Lloyd was married on December 30, 1926, to Lucille "Lillie" Murdock. The couple had three children together. He graduated in 1927 from BYU with his bachelor's degree in philosophy of education. Lloyd served a mission for the LDS Church under B. H. Roberts to the Eastern States Mission. He was a missionary from June 1929 until August 1929.

==Career==
Lloyd taught at Rexburg High School in Rexburg, Idaho, for three years. After teaching in Rexburg, he taught as a principal of seminary for the LDS Church in both Grace and Oakley, Idaho. While overseeing seminary, Lloyd worked on his master's degree, which he completed from BYU in 1934. In 1937, he graduated with his doctorate degree in religion and education from the University of Chicago.
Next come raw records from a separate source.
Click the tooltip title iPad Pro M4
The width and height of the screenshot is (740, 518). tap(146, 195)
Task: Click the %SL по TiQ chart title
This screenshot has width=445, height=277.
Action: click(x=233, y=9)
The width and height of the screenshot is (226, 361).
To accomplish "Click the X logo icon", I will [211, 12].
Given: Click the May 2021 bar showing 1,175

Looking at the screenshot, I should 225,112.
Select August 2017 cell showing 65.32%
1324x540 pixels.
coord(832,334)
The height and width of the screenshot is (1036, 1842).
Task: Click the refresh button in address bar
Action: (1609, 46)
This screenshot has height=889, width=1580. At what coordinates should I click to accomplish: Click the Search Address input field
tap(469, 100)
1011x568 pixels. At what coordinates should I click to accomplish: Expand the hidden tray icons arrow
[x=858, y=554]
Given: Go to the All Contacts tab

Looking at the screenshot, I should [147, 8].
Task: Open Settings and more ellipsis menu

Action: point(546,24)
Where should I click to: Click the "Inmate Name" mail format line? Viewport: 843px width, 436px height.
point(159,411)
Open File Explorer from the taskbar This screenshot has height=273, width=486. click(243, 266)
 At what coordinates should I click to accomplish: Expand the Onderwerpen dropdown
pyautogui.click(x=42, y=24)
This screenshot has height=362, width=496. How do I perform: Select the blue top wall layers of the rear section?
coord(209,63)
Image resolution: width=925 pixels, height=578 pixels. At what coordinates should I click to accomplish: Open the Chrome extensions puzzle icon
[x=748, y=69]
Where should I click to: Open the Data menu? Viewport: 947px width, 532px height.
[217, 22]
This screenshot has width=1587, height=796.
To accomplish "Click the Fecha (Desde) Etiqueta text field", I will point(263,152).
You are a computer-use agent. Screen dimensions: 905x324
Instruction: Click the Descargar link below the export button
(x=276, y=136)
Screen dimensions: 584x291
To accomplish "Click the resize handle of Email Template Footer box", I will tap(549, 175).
Lloyd worked in the Department of Philosophy of Education from 1937 to 1969 at BYU. He was the department chair from 1937 to 1944, the Dean of Men from 1938 until 1960, and the dean of the graduate school, from 1960 to 1969. He then retired from BYU to work as the dean at the United States International University. He worked there from 1969 until 1972. He then became the director of California Western College. He worked in that capacity until 1976. He was elected the chair of the Center for Leadership Education from 1974 to 1977.

Lloyd died on March 7, 1977, in La Jolla, California.